Three different pairs of primer has been used to test the connection link. and the colony PCR results showed that positive clones were: flexible-linker F12357, rigid-linker R12367, OmpT-cleavable-linker C12357, and original-linker O4568.

So we chose F3, R2, C3, and O8 to be amplified and further tested by sequencing(BGI company). The link sequences were all proved to be in accordance with our designed linker sequence, indicating we’ve successfully constructed 4 types of plasmid with original, flexible, rigid and cleavable linker respectively. These four clones were then use to prepare protein sample to run SDS-PAGE and Western Blot.

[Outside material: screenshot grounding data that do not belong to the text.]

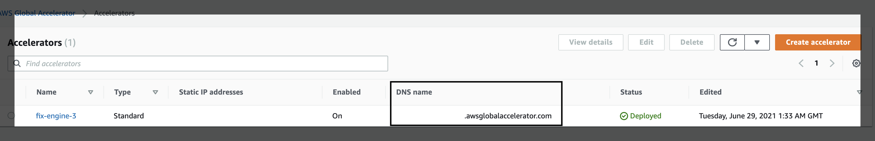Go to previous page arrow
The width and height of the screenshot is (875, 141).
pos(801,63)
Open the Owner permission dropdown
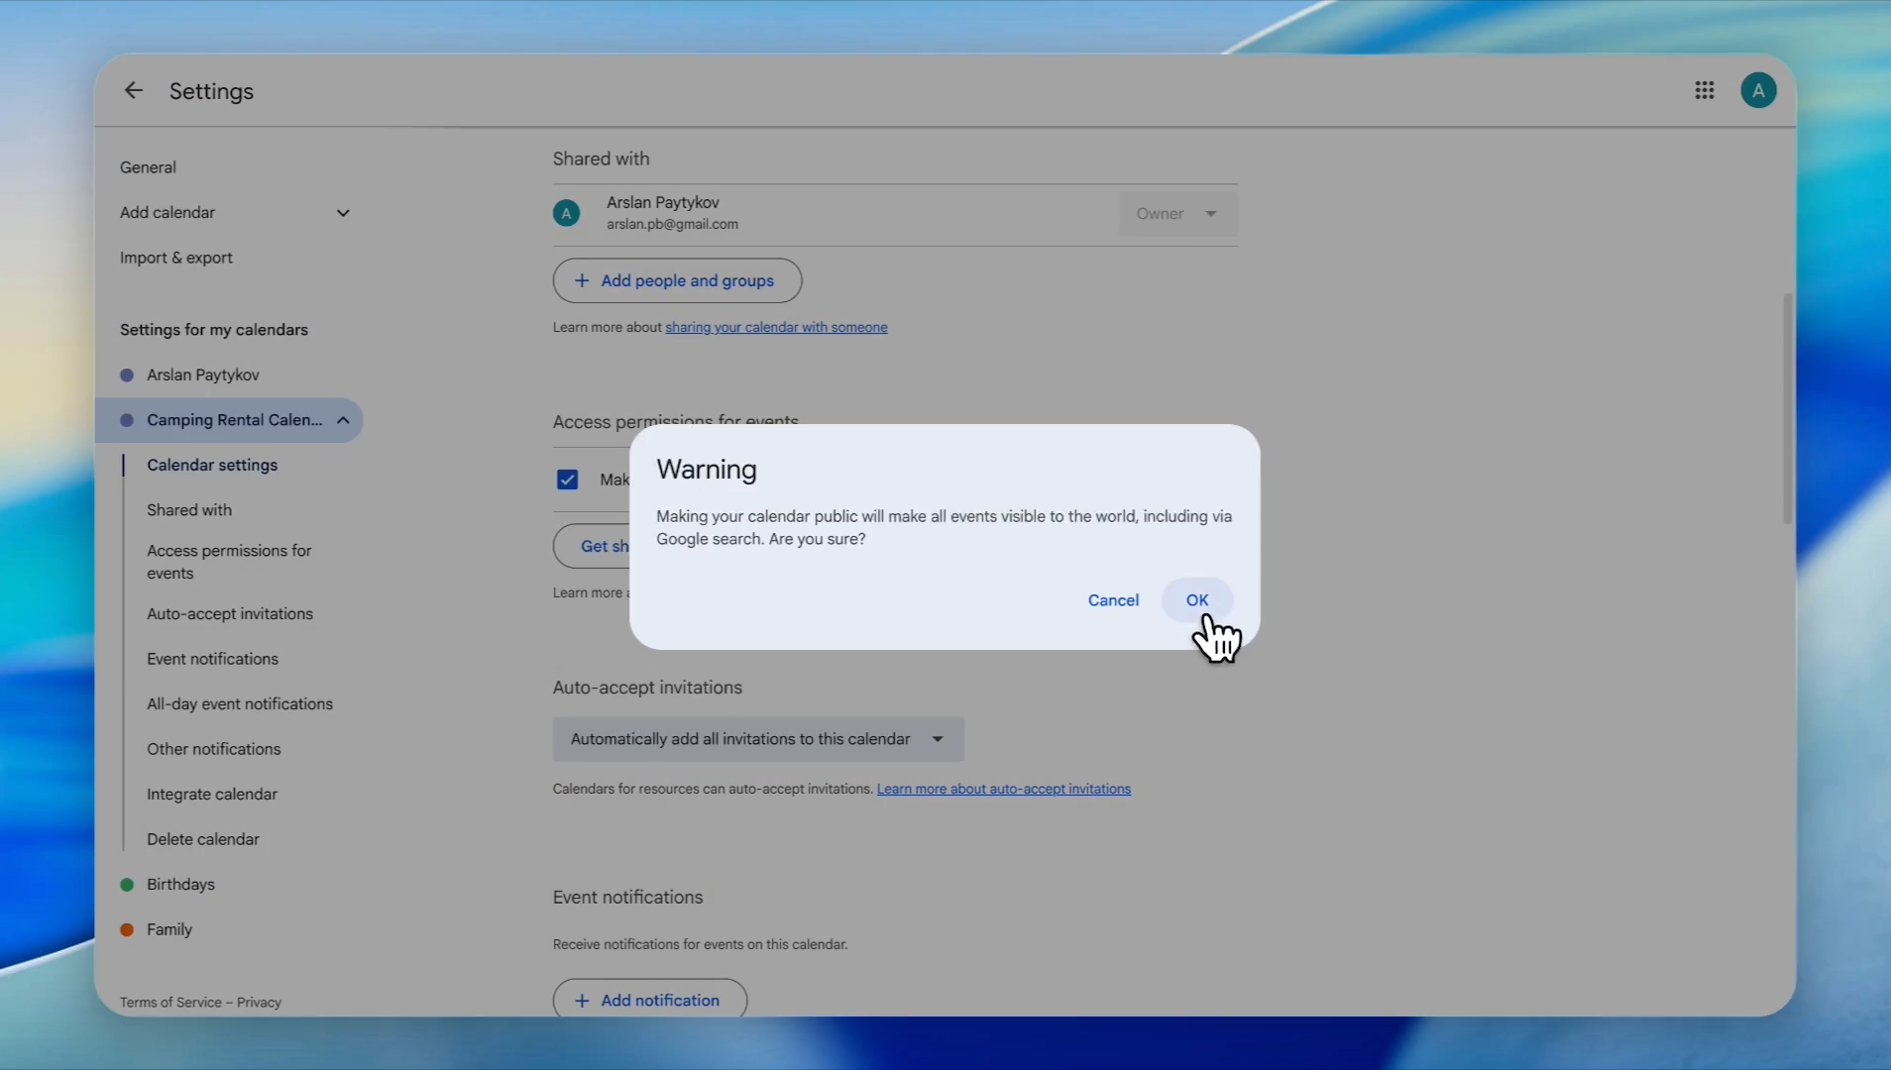1891x1070 pixels. [x=1177, y=214]
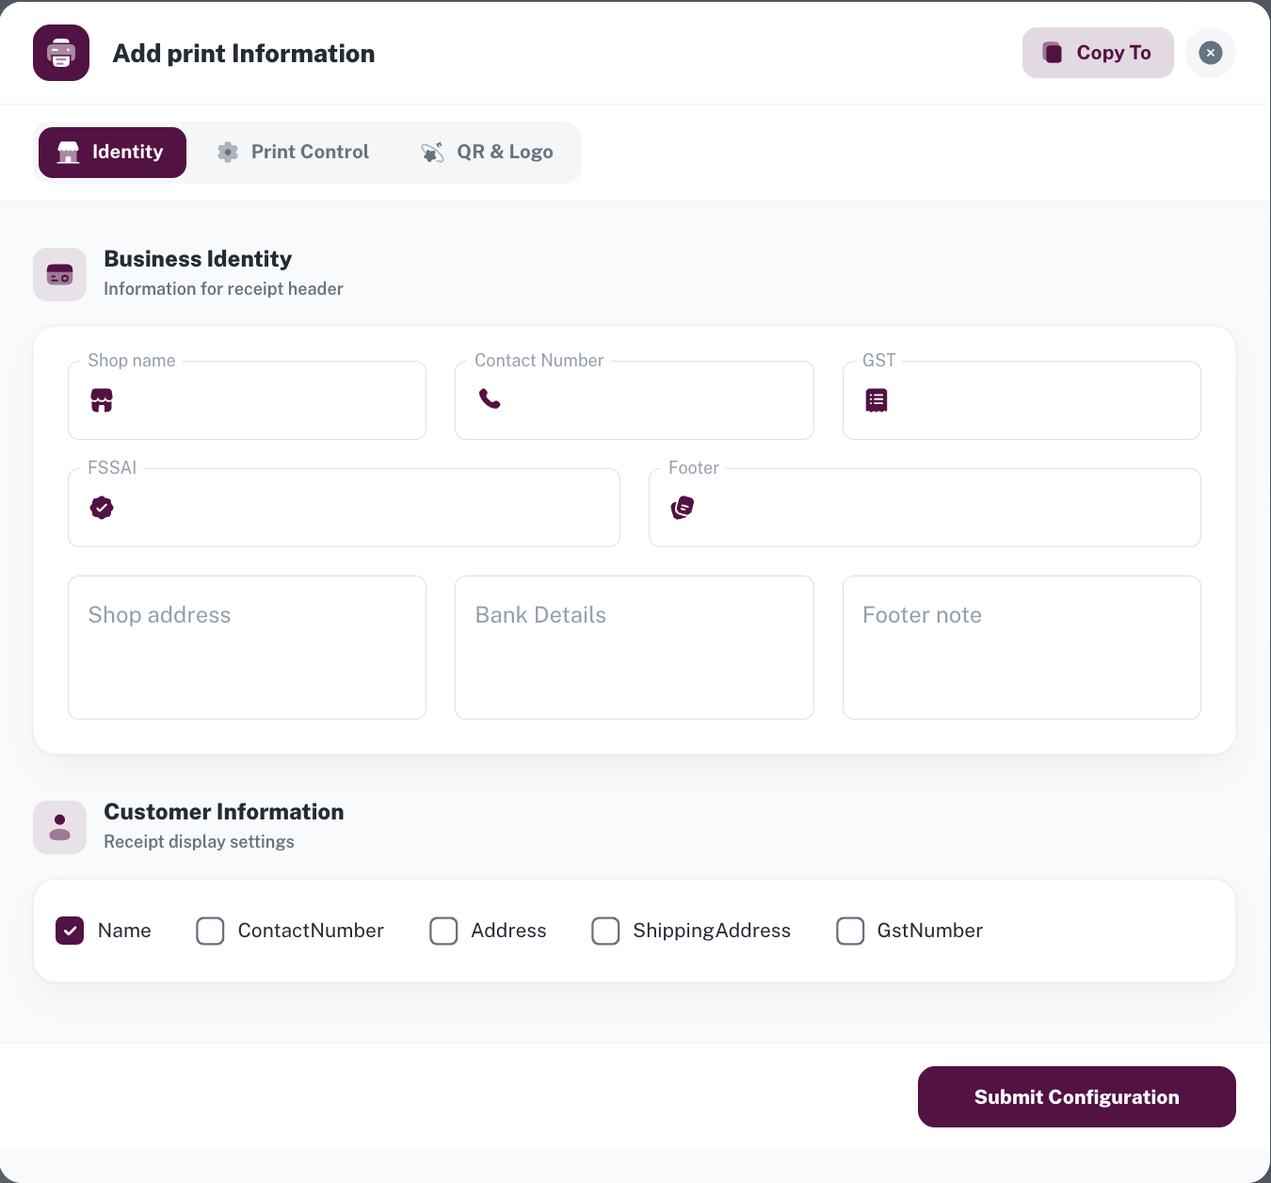Check the ShippingAddress option
This screenshot has height=1183, width=1271.
point(605,931)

Figure 6.colony PCR results shown on 1% agarose gel.

All the colonies proved to be positive by colony PCR and first generation sequencing could be easily spotted red on plates and liquid media, directly indicating that the all the linker+hlyA tags were not interfering the emission of fluorescence of mRFP. Compared with using GFP as the secreted target gene, mRFP is apparently more suitable for the fusion of hlyA to testify the secretion efficiency of hemolysin system.

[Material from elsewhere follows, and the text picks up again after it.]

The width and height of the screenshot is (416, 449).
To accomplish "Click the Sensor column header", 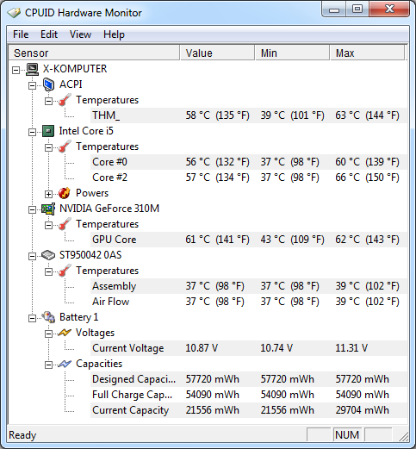I will pyautogui.click(x=94, y=53).
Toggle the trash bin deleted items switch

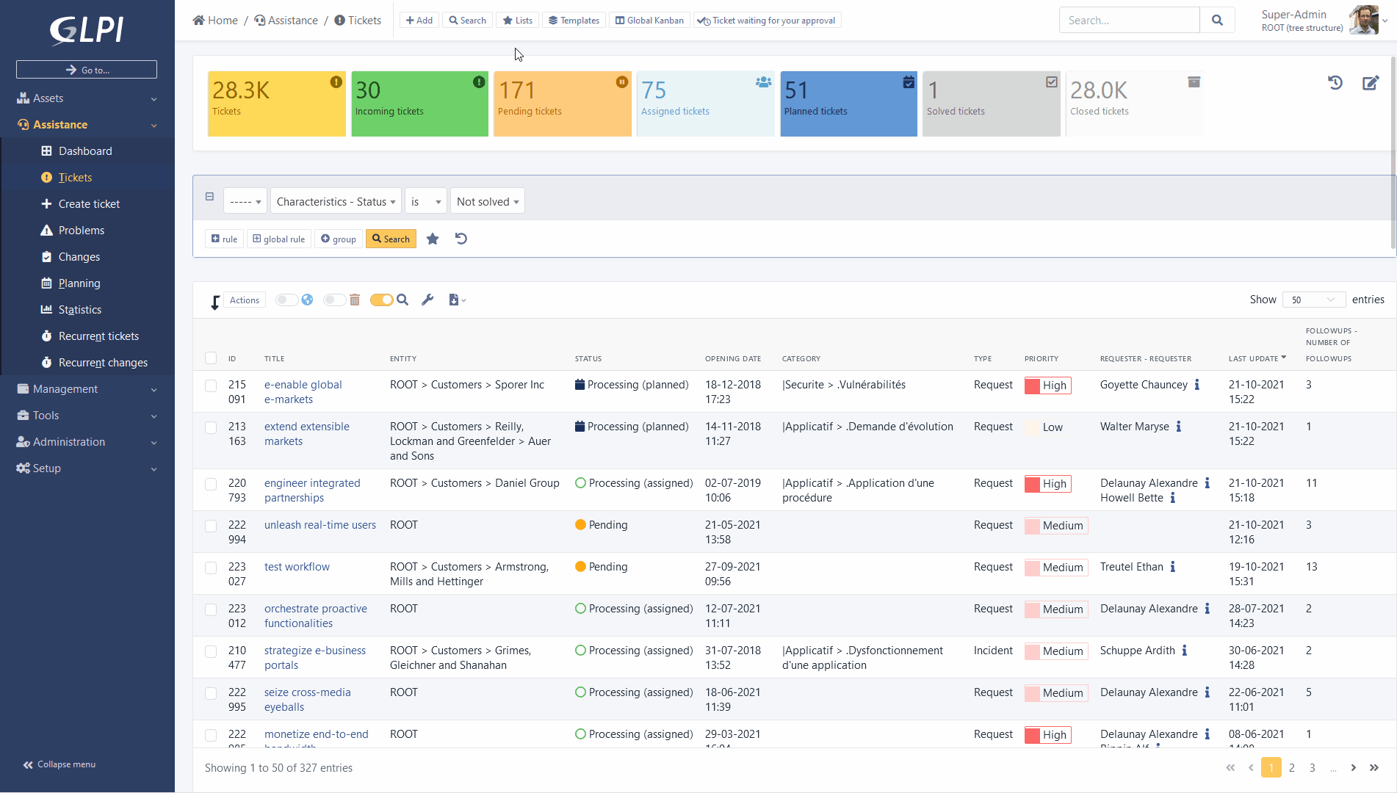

Figure 7.liquid media of DH5α transformants (pIN2 + mRFP + linker + hlyA + araC + pBAD + hlyB + hlyD) of 4 types of linker on LB-kan plates and in liquid M9 media.

Positive transformants with different linker were cultured and induced by arabinose. We collected the same weight of E.coli by restricting the value(OD multiple volume) equal to 16.32. And then separate the media and cell by centrifugation. The supernate were concentrated 100 fold and the pellet were resuspended with PBS. Supernate and pellet were both pretreated to prepare protein sample and run SDS-PAGE.

Figure 8.liquid LB media containing positive colonies with(Y) or without(N) arabinose induction after 16 hours. Left three media are pIN2+mRFP, and pIN2(empty vector) as negative control.

The SDS-PAGE shows that, the fusion protein—mRFP-hlyA(in the red frame, about 32.6kD)—were all expressed inside the cell and successfully secreted to the media.And in the OmpT-cleavable linker case, the mRFP and hlyA-tag were also successfully cleaved, since the cleaved mRFP(in the rgreen frame, about 26.0kD) clearly surpassed the fusion protein on the gel. Although the mRFP-hlyA fusion protein and mRFP were both slightly smaller than expected size, we highly suspected that’s because, the pI of the mRFP-hlyA and mRFP are estimated to be 5.12 and 5.07, both were lower than pH7, which might dramatically affect the mobility ratio of these protein in the SDS-PAGE buffer and shows at a lower molecular weight on the gel.

Figure 9.SDS-PAGE of supernatant and pellet of types of linker-transformants.

So we’ve demonstrated the OmpT-cleavable linker to be functional, and the flexible and rigid linker were also proved to be not hindering the secretion of fusion protein while offering several alternative options for perspective users who want to express their protein in an secretory form.